▶ _Requirement_: Which lines below fall between the one containing "is (802, 1426)." and the one containing "Task: Click inside the Search input field"? Repeat them exactly, counting both of those lines, and add nothing else.

▶ _Data extracts_:

·····

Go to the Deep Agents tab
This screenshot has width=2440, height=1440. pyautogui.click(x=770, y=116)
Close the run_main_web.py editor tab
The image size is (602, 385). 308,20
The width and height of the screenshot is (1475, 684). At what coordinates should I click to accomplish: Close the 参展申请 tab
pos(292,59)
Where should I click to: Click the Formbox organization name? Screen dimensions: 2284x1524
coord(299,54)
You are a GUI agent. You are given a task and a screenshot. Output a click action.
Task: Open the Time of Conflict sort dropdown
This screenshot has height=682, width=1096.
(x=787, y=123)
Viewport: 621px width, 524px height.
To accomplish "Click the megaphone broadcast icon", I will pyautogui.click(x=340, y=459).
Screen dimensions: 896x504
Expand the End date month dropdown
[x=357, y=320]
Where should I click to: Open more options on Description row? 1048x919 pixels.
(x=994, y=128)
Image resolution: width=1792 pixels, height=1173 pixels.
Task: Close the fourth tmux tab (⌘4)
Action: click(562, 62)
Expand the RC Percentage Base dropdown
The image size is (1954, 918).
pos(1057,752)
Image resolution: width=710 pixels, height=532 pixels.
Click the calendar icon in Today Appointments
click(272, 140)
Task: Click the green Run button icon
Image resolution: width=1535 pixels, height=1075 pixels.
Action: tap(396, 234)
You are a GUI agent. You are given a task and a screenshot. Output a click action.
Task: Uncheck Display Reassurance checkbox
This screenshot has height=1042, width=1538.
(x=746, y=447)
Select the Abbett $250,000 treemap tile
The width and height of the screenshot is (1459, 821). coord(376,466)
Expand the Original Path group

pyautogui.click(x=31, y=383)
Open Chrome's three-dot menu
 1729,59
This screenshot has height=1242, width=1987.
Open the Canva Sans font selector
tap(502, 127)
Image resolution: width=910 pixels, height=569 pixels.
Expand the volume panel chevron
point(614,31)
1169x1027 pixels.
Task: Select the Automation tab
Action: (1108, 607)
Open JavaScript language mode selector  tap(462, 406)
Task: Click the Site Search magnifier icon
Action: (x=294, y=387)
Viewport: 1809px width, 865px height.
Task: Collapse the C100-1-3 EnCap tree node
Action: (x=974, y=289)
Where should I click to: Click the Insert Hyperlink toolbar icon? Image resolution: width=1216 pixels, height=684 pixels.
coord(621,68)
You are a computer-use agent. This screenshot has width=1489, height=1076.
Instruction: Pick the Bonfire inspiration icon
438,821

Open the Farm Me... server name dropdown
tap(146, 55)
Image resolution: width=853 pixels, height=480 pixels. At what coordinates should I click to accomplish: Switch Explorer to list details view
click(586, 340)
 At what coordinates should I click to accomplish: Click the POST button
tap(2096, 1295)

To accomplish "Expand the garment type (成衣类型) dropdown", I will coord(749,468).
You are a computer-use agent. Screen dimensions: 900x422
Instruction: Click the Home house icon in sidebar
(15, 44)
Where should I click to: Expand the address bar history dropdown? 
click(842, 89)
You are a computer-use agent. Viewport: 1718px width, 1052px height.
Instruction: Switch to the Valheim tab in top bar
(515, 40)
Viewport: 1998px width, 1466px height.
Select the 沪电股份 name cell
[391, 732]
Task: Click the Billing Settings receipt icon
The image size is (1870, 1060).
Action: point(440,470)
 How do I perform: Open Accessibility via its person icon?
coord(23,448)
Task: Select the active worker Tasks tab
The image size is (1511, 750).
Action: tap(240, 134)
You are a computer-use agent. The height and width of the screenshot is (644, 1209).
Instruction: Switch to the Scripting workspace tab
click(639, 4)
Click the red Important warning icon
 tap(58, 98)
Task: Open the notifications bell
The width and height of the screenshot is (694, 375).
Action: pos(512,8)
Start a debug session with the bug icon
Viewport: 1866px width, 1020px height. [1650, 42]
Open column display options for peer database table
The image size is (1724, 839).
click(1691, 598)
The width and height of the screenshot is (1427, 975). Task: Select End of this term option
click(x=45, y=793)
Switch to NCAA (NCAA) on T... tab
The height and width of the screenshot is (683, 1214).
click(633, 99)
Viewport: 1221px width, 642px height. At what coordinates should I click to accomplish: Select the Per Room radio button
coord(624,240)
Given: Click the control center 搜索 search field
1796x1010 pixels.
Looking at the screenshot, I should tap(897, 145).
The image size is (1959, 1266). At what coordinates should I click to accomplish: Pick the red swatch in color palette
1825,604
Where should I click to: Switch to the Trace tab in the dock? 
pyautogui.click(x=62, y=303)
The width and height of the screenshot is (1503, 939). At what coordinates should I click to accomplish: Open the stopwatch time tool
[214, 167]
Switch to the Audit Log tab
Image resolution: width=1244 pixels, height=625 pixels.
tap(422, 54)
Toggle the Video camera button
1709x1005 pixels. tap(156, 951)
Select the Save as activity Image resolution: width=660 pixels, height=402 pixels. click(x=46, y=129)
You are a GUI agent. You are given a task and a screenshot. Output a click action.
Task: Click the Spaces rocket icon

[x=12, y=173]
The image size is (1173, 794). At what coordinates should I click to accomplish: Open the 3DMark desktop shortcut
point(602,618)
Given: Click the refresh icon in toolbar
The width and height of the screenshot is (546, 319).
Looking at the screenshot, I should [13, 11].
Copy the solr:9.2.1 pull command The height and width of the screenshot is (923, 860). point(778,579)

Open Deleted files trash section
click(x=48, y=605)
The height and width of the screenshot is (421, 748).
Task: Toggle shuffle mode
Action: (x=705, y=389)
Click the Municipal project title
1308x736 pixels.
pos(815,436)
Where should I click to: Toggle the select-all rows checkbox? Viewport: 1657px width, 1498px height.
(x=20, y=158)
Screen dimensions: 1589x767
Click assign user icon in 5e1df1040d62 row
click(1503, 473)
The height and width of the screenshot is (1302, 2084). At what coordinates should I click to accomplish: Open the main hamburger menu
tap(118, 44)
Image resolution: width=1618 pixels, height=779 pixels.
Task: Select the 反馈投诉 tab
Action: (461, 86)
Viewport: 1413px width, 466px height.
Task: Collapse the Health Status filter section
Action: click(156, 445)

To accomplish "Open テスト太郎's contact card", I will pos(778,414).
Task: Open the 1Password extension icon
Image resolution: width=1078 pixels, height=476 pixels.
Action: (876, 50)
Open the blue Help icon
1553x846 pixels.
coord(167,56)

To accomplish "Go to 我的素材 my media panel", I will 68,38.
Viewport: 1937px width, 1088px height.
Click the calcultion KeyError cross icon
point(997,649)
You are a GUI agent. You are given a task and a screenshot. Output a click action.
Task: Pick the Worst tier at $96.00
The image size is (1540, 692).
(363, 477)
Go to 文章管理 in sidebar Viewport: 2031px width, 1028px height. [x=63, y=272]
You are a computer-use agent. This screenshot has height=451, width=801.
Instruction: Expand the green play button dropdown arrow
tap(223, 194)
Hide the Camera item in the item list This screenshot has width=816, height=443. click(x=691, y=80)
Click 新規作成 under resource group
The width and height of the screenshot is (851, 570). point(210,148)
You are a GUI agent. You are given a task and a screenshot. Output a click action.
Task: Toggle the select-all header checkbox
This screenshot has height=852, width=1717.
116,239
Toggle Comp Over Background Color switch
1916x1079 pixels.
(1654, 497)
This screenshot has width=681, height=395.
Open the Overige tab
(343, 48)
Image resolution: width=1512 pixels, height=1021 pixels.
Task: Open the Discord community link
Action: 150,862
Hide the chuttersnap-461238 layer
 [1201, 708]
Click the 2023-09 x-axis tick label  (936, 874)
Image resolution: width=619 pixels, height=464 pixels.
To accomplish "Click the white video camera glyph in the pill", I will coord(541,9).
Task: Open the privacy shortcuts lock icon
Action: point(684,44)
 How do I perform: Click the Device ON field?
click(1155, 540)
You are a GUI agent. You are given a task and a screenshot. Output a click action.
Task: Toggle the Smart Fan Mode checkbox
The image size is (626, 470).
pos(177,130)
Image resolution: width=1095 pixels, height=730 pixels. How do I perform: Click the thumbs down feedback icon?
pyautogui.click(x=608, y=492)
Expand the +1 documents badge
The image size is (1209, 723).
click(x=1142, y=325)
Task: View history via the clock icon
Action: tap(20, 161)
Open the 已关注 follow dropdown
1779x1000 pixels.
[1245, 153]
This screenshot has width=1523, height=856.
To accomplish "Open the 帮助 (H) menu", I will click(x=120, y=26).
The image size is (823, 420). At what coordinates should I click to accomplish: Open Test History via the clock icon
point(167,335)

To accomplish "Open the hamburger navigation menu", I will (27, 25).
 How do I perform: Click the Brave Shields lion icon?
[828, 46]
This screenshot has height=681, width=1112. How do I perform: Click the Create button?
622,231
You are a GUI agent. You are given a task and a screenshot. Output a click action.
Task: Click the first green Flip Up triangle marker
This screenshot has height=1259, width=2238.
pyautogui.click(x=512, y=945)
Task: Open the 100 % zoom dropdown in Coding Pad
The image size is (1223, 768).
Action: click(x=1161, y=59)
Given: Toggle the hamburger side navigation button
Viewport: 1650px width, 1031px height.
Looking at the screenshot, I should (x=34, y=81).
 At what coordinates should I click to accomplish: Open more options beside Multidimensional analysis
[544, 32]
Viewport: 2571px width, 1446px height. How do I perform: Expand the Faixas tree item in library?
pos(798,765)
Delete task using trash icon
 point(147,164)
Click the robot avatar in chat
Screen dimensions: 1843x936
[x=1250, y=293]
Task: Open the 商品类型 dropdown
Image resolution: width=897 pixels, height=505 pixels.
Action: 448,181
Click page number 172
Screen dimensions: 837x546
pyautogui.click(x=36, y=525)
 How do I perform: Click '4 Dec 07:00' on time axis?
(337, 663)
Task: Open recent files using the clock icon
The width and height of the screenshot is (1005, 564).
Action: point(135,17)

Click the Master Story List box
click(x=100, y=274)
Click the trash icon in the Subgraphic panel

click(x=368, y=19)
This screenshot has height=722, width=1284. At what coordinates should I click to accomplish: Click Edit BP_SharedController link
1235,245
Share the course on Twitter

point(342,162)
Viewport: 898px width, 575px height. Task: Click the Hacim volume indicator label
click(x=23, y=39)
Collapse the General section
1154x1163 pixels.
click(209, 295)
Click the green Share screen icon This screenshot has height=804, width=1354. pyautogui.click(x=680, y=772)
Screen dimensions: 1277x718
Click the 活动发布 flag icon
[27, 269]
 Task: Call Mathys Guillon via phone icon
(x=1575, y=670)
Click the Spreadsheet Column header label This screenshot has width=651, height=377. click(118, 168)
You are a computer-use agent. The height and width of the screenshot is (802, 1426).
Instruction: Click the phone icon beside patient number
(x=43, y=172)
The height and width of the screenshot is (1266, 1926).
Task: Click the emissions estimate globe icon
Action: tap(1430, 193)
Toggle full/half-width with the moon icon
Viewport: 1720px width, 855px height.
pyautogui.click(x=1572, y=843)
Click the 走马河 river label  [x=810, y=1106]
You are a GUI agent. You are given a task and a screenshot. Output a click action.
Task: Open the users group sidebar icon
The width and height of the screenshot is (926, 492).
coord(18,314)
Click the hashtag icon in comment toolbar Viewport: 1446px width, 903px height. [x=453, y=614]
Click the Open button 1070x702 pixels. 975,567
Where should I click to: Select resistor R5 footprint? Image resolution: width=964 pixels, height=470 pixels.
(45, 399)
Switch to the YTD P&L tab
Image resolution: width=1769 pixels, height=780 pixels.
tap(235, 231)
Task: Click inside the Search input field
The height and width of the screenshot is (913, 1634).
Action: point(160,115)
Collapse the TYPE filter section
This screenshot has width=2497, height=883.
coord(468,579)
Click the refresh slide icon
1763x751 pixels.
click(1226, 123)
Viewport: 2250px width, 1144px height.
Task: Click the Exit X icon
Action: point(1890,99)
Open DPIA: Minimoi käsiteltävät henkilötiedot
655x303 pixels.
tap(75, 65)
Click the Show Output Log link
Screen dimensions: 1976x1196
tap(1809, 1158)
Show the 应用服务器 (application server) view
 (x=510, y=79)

·····

▶ _Response to this exercise_:
You are a computer-use agent. The height and width of the screenshot is (802, 1426).
Instruction: Click the phone icon beside patient number
(x=43, y=172)
The height and width of the screenshot is (1266, 1926).
Task: Click the emissions estimate globe icon
Action: tap(1430, 193)
Toggle full/half-width with the moon icon
Viewport: 1720px width, 855px height.
pyautogui.click(x=1572, y=843)
Click the 走马河 river label  [x=810, y=1106]
You are a GUI agent. You are given a task and a screenshot. Output a click action.
Task: Open the users group sidebar icon
The width and height of the screenshot is (926, 492).
coord(18,314)
Click the hashtag icon in comment toolbar Viewport: 1446px width, 903px height. [x=453, y=614]
Click the Open button 1070x702 pixels. 975,567
Where should I click to: Select resistor R5 footprint? Image resolution: width=964 pixels, height=470 pixels.
(45, 399)
Switch to the YTD P&L tab
Image resolution: width=1769 pixels, height=780 pixels.
tap(235, 231)
Task: Click inside the Search input field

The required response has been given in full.